If a line in the material below has the word "height", copy it.
____
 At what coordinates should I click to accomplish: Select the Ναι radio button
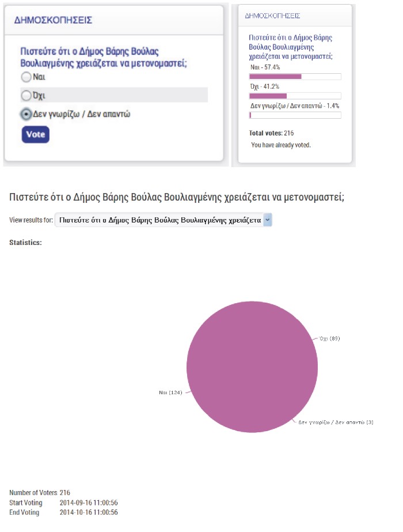[x=26, y=77]
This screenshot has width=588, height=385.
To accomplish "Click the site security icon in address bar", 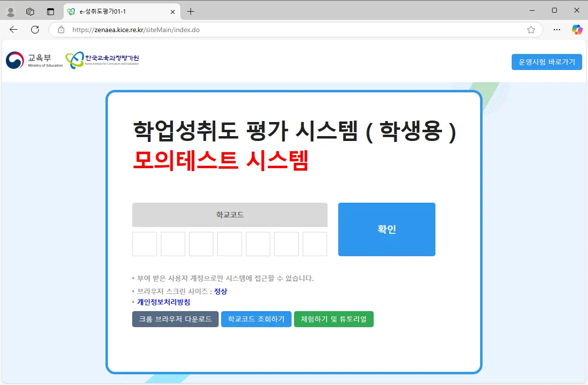I will click(x=61, y=30).
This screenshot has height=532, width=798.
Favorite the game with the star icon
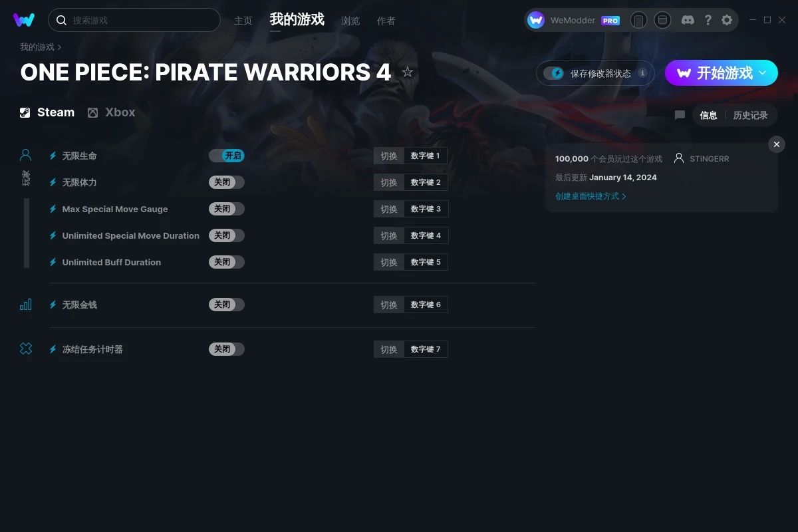(x=408, y=72)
____
* Answer box:
This screenshot has width=588, height=385.
This screenshot has height=532, width=798.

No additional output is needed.